Ci siamo molto interessati nelle ultime settimane all’ultimo interrogatorio, esame e contro esame, a cui è stato sottoposto, sin dal primo giorno della ripresa post lockdown, Gaetano Vassallo. Una data a maggio, un’altra a giugno per il pm e una ulteriore il 25 giugno per il contro esame degli avvocati difensori degli imputati. Nella prima parte dell’interrogatorio, c’è un utile rivisitazione della vita criminal-imprenditoriale di Gaetano Vassallo.

Ma per oggi abbiamo scelto un momento curioso, allorquando il collaboratore di giustizia prende la palla al balzo, assumendo spunto da una domanda che il pm gli fa sull’albergo da lui costruito a Castel Volturno per lamentare una cosa che se fosse vera, descriverebbe molto bene questo paese e le enormi distorsioni di una burocrazia stolta e del tutto incapace finanche di relazionarsi tra quelle che sono le sue diverse diramazioni.

Prendendo un pò in contropiede sia il pm che il giudice, Vassallo afferma che quell’albergo, cioè il Vassallo Park Hotel, pur essendo stato sequestrato da anni e anni in quanto considerato bene connesso all’attività di camorra, le cartelle esattoriali, cioè le bollette, le tasse, cioè aggiungiamo ancora il segno diretto della relazione tra il cittadino contribuente e lo stato nella sua espressione fondamentale di esattore e curatore del contributo fiscale continuano ad arrivare a lui.

Va fuori tema Vassallo e sa di andarci. Ma evidentemente quella è l’occasione buona affinchè lo stato che lì è presente attraverso gli organismi di un tribunale e attraverso quelli di una procura delegata non a caso dalla repubblica italiana, si possa far carico o quantomeno possa concentrarsi un attimo su questa incredibile, paradossale, ma tutto sommato non rara vicenda di mala burocrazia all’italiana.

Il giudice ci tiene a dire a Vassallo che quel tribunale non è disinteressato a questa storia, che però non inerisce direttamente al motivo formale per cui Vassallo, come testimone e il tribunale come organo della giurisdizione, sono costruiti nel corso di quella mattinata. Precisamente il presidente dice al testimone di mandare il suo avvocato difensore presso la procura della repubblica, riteniamo quella di Napoli che comprende anche la dda, affinchè il problema sia illustrato nel dettaglio e, nei limiti del possibile, risolto.

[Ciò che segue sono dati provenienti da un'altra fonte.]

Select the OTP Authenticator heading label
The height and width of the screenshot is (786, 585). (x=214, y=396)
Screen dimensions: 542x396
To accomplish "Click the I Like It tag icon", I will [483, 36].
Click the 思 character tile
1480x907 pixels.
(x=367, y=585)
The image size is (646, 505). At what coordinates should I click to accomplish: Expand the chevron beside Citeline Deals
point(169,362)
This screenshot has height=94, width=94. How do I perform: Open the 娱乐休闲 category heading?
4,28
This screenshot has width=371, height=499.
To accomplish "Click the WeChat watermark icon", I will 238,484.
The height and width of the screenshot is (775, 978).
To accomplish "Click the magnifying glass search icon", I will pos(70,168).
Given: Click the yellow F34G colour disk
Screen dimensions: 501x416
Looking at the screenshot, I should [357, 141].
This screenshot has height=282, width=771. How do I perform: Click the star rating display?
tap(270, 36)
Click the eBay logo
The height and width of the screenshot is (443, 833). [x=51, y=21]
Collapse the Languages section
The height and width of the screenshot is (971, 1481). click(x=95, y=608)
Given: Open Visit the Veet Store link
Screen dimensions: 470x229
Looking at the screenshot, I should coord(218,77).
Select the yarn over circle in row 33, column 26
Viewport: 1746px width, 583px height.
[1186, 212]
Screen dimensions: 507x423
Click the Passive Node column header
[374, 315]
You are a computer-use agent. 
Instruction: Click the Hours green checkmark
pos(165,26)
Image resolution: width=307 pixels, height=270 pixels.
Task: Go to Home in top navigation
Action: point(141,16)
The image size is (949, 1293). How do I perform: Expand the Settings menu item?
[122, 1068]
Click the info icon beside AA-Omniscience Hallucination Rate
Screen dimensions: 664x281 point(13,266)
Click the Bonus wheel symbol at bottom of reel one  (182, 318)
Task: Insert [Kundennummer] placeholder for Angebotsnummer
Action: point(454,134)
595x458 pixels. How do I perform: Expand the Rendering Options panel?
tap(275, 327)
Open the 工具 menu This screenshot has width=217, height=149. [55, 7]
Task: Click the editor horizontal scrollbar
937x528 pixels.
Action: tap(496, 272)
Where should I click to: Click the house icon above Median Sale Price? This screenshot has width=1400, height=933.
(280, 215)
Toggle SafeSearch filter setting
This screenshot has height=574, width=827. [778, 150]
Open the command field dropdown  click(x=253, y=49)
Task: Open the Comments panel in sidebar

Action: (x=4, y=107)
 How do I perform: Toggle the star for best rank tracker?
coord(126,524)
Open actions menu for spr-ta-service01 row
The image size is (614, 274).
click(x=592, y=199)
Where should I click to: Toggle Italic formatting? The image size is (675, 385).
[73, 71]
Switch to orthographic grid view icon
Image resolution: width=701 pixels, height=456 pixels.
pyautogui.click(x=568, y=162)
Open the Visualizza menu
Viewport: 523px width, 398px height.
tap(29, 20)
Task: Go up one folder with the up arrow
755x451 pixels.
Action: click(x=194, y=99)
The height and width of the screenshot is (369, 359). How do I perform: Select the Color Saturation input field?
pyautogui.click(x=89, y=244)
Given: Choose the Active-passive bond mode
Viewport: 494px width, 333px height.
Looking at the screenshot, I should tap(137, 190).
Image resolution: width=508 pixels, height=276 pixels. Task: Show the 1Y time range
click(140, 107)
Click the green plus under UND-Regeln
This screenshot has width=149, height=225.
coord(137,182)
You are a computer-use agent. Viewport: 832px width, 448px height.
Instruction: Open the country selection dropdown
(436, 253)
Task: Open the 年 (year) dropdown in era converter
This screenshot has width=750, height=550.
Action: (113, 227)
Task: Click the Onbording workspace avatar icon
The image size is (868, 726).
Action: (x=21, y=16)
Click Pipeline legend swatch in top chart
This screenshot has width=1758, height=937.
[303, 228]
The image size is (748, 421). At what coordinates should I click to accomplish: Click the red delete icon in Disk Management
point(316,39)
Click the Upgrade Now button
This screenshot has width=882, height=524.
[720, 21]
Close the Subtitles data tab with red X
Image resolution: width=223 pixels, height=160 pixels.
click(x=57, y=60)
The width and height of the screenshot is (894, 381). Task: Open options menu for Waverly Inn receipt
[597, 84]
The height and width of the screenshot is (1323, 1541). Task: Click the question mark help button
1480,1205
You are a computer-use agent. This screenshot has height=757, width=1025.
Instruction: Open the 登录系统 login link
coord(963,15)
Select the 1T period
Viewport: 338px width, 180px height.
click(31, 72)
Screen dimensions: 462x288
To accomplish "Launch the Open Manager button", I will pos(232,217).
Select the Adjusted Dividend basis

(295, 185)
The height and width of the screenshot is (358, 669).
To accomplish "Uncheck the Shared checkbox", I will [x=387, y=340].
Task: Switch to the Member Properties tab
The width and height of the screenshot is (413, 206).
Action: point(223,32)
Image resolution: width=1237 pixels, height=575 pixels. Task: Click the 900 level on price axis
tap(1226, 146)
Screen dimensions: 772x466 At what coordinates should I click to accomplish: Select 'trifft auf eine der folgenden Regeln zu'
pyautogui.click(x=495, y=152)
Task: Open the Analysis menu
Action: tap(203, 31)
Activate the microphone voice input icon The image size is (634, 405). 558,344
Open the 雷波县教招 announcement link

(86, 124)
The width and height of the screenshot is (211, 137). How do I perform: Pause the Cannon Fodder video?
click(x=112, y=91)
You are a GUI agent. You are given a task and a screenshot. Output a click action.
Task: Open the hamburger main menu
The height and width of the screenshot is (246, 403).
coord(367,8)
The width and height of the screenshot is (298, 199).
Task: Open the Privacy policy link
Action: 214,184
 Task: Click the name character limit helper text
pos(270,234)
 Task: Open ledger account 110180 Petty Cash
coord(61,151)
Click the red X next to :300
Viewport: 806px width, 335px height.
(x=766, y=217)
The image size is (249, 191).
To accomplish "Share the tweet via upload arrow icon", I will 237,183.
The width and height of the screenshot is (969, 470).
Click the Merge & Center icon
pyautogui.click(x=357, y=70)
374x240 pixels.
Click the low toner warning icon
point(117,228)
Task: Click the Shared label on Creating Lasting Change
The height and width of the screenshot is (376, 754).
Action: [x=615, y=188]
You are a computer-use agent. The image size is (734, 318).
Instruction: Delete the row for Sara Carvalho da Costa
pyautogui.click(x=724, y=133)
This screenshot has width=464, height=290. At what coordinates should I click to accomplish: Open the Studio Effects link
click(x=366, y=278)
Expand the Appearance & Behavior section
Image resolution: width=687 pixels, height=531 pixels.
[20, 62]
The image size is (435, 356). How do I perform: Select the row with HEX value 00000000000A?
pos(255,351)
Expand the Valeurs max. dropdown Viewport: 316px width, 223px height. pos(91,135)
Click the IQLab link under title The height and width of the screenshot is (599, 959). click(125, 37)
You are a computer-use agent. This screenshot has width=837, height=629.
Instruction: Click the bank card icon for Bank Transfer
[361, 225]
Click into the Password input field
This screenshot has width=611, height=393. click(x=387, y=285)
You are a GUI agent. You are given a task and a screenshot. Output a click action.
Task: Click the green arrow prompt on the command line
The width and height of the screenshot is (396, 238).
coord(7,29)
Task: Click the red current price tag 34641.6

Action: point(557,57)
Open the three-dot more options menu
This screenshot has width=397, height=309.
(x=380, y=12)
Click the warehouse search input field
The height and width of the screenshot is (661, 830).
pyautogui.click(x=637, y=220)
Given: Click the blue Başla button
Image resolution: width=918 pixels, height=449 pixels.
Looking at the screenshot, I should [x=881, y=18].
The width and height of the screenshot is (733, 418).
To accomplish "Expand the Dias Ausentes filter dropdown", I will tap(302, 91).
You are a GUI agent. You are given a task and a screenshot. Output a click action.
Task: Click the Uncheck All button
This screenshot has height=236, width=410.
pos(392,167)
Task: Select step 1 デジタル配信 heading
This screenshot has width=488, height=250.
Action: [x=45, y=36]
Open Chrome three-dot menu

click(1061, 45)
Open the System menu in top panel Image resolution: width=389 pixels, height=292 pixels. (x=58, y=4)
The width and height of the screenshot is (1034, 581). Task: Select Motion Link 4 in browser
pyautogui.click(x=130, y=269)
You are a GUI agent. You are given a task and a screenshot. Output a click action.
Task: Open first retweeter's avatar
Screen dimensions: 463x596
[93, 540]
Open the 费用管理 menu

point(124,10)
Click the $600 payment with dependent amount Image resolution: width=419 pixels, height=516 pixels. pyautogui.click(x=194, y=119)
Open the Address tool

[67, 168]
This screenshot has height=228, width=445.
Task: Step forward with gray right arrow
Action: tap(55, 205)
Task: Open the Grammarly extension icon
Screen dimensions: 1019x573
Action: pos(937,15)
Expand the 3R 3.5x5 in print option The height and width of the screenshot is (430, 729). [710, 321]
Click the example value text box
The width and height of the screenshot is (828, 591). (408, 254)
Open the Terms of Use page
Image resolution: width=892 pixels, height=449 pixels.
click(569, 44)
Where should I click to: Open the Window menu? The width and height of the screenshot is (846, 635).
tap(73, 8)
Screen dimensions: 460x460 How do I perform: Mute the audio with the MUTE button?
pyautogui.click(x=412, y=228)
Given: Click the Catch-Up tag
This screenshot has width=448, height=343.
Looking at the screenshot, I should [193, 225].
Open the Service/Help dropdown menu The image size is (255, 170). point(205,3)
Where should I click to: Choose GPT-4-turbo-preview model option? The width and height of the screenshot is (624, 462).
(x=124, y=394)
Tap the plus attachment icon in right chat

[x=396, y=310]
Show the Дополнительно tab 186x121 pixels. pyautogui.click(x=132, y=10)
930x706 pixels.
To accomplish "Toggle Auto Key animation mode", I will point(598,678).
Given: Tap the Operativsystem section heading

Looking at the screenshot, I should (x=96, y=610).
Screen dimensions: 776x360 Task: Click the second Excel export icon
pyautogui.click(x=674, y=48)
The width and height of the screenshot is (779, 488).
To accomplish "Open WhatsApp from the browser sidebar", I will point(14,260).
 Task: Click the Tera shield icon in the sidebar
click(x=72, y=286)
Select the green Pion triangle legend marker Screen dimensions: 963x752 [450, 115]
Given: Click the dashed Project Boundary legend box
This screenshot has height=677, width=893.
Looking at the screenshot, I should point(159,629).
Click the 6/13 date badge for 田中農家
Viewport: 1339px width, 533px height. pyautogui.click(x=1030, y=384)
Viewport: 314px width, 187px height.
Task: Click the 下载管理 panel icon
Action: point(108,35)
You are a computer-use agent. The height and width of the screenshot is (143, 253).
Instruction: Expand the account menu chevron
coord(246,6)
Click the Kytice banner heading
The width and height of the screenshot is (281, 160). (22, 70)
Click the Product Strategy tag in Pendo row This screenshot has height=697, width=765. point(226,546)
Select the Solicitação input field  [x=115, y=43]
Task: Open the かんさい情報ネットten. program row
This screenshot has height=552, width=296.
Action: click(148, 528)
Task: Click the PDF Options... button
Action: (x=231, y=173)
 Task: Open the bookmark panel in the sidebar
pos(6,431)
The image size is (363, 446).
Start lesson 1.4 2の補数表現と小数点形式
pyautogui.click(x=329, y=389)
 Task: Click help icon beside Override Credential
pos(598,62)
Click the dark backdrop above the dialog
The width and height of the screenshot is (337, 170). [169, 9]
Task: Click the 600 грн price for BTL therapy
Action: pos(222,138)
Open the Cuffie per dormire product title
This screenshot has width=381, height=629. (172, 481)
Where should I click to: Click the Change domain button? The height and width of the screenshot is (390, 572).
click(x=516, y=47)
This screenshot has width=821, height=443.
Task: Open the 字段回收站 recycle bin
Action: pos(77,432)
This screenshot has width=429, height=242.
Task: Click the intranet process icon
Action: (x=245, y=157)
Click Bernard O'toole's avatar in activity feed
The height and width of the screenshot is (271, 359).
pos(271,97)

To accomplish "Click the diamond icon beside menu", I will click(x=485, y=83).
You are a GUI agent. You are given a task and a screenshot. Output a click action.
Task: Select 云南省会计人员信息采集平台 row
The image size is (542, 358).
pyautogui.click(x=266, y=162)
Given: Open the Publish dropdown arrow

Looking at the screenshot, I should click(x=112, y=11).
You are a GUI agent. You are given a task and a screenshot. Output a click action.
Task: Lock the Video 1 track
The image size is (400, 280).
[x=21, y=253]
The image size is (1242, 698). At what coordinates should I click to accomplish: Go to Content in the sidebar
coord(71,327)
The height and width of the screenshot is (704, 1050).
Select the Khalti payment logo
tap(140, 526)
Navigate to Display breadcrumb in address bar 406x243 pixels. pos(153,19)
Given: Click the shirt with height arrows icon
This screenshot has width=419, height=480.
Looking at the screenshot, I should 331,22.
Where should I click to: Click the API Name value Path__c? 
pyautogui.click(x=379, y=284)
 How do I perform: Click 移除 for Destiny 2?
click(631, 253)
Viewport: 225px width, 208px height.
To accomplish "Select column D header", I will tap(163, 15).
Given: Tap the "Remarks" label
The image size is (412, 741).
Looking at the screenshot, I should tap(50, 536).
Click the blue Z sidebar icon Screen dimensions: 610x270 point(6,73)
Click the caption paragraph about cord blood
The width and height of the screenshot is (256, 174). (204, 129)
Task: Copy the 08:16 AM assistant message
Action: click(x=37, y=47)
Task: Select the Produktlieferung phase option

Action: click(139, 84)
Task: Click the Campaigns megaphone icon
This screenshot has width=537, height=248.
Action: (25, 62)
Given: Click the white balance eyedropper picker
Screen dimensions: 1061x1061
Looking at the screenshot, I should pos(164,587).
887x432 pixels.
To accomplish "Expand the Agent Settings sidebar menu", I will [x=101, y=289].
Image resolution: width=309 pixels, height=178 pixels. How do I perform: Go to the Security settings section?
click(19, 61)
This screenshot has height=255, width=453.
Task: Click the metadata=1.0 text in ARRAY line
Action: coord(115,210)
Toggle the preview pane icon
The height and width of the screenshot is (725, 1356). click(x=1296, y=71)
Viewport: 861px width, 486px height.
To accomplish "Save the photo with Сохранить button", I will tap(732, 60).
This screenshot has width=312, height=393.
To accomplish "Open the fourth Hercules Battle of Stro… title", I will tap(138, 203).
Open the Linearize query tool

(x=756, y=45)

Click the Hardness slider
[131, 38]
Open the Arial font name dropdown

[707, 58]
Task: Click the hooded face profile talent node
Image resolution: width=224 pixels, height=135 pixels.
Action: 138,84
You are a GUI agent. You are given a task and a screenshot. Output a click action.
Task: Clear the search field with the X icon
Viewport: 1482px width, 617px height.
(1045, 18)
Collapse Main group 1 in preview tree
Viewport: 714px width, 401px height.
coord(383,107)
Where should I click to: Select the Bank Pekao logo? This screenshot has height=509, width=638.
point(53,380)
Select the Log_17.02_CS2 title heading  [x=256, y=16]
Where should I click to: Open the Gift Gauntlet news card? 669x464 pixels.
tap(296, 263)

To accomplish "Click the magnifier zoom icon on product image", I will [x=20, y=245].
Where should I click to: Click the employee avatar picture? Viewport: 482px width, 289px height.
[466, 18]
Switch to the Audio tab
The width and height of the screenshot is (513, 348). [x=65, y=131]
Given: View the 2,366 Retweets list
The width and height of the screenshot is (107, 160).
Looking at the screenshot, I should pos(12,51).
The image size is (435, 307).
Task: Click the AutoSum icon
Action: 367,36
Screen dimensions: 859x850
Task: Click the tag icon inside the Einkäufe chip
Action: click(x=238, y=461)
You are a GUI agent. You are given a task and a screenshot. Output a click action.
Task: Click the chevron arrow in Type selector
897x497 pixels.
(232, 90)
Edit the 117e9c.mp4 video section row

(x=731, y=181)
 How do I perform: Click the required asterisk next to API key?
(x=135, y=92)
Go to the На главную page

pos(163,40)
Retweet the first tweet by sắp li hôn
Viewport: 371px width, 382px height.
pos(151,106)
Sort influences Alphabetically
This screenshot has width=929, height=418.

Chissà se nei prossimi giorni riusciremo ad appurare, magari telefonando a Vassallo, il quale, come lui stesso tiene a sottolineare, non è sottoposto a programma di protezione e dunque non viene sovvenzionato dallo stato, oppure al suoi avvocato, la natura ma soprattutto l’origine di quelle cartelle esattoriali che gli vengono inviate da uno stato in cui la mano destra non sa assolutamente cosa fa la mano sinistra, perchè se la mano sinistra sequestra a scopo di confisca e la mano destra manda le cartelle esattoriali all’ex proprietario che il sequestro ha subito, siamo di fronte a uno stato demenziale. Ma siccome siamo dove siamo, basta dire che queste cose succedono purtroppo solo in Italia e possiamo risparmiarci anche l’aggettivo “demenziale” che diventa desolatamente sottinteso.